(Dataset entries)
"""

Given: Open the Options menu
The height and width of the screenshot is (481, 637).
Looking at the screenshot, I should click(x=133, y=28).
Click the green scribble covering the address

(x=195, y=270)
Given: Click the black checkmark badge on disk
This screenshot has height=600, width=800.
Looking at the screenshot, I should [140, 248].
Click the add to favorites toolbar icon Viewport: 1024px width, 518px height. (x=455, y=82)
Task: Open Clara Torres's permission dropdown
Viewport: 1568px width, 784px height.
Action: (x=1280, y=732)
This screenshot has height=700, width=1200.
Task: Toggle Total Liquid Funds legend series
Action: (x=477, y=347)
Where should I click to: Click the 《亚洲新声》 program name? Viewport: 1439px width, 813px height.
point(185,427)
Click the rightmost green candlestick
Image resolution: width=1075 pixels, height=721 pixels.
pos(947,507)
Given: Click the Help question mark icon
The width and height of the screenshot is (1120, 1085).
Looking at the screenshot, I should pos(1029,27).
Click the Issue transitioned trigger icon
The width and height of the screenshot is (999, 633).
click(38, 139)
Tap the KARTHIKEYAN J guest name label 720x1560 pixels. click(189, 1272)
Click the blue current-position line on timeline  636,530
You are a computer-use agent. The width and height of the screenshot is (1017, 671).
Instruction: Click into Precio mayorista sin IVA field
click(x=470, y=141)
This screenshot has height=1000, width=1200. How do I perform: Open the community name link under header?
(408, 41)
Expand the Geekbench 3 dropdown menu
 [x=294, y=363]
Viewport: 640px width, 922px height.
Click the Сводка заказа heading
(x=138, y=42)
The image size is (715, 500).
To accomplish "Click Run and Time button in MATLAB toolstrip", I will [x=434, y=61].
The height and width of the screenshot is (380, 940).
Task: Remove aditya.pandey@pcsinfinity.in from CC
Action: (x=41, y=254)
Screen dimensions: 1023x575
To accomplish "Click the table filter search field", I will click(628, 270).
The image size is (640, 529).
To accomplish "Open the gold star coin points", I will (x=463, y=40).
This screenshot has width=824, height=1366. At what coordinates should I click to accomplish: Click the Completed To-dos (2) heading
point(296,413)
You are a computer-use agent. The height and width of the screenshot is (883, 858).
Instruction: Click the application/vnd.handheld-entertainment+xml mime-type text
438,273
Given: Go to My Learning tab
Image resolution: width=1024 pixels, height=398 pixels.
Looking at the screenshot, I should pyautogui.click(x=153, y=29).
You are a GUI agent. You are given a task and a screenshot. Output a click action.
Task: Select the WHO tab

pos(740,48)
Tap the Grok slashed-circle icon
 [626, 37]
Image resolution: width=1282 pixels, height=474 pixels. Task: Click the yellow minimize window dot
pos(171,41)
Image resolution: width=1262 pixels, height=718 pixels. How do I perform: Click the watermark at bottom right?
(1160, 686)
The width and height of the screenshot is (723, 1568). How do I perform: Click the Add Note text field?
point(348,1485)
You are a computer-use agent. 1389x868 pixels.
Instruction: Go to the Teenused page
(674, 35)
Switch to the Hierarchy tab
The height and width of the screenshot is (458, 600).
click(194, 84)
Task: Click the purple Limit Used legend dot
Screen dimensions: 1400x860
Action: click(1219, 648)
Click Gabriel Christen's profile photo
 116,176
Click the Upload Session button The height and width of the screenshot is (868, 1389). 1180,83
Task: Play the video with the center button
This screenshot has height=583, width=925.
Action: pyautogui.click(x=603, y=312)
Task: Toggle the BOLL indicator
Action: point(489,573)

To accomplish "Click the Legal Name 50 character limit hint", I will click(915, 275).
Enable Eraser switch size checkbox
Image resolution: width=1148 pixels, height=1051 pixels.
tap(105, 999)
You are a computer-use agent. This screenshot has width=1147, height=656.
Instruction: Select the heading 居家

"""

> [Activity] Each entry above is to be transcribed without alteration.

> [Task solution]
Given: Open the Options menu
The height and width of the screenshot is (481, 637).
Looking at the screenshot, I should click(x=133, y=28).
Click the green scribble covering the address

(x=195, y=270)
Given: Click the black checkmark badge on disk
This screenshot has height=600, width=800.
Looking at the screenshot, I should [140, 248].
Click the add to favorites toolbar icon Viewport: 1024px width, 518px height. (x=455, y=82)
Task: Open Clara Torres's permission dropdown
Viewport: 1568px width, 784px height.
Action: (x=1280, y=732)
This screenshot has height=700, width=1200.
Task: Toggle Total Liquid Funds legend series
Action: (x=477, y=347)
Where should I click to: Click the 《亚洲新声》 program name? Viewport: 1439px width, 813px height.
point(185,427)
Click the rightmost green candlestick
Image resolution: width=1075 pixels, height=721 pixels.
pos(947,507)
Given: Click the Help question mark icon
The width and height of the screenshot is (1120, 1085).
Looking at the screenshot, I should pos(1029,27).
Click the Issue transitioned trigger icon
The width and height of the screenshot is (999, 633).
click(38, 139)
Tap the KARTHIKEYAN J guest name label 720x1560 pixels. click(189, 1272)
Click the blue current-position line on timeline  636,530
You are a computer-use agent. The width and height of the screenshot is (1017, 671).
Instruction: Click into Precio mayorista sin IVA field
click(x=470, y=141)
This screenshot has height=1000, width=1200. How do I perform: Open the community name link under header?
(408, 41)
Expand the Geekbench 3 dropdown menu
 [x=294, y=363]
Viewport: 640px width, 922px height.
Click the Сводка заказа heading
(x=138, y=42)
The image size is (715, 500).
To accomplish "Click Run and Time button in MATLAB toolstrip", I will [x=434, y=61].
The height and width of the screenshot is (380, 940).
Task: Remove aditya.pandey@pcsinfinity.in from CC
Action: (x=41, y=254)
Screen dimensions: 1023x575
To accomplish "Click the table filter search field", I will click(628, 270).
The image size is (640, 529).
To accomplish "Open the gold star coin points", I will (x=463, y=40).
This screenshot has width=824, height=1366. At what coordinates should I click to accomplish: Click the Completed To-dos (2) heading
point(296,413)
You are a computer-use agent. The height and width of the screenshot is (883, 858).
Instruction: Click the application/vnd.handheld-entertainment+xml mime-type text
438,273
Given: Go to My Learning tab
Image resolution: width=1024 pixels, height=398 pixels.
Looking at the screenshot, I should pyautogui.click(x=153, y=29).
You are a GUI agent. You are given a task and a screenshot. Output a click action.
Task: Select the WHO tab

pos(740,48)
Tap the Grok slashed-circle icon
 [626, 37]
Image resolution: width=1282 pixels, height=474 pixels. Task: Click the yellow minimize window dot
pos(171,41)
Image resolution: width=1262 pixels, height=718 pixels. How do I perform: Click the watermark at bottom right?
(1160, 686)
The width and height of the screenshot is (723, 1568). How do I perform: Click the Add Note text field?
point(348,1485)
You are a computer-use agent. 1389x868 pixels.
Instruction: Go to the Teenused page
(674, 35)
Switch to the Hierarchy tab
The height and width of the screenshot is (458, 600).
click(194, 84)
Task: Click the purple Limit Used legend dot
Screen dimensions: 1400x860
Action: click(1219, 648)
Click Gabriel Christen's profile photo
 116,176
Click the Upload Session button The height and width of the screenshot is (868, 1389). 1180,83
Task: Play the video with the center button
This screenshot has height=583, width=925.
Action: pyautogui.click(x=603, y=312)
Task: Toggle the BOLL indicator
Action: point(489,573)

To accomplish "Click the Legal Name 50 character limit hint", I will click(915, 275).
Enable Eraser switch size checkbox
Image resolution: width=1148 pixels, height=1051 pixels.
tap(105, 999)
You are a computer-use agent. This screenshot has width=1147, height=656.
Instruction: Select the heading 居家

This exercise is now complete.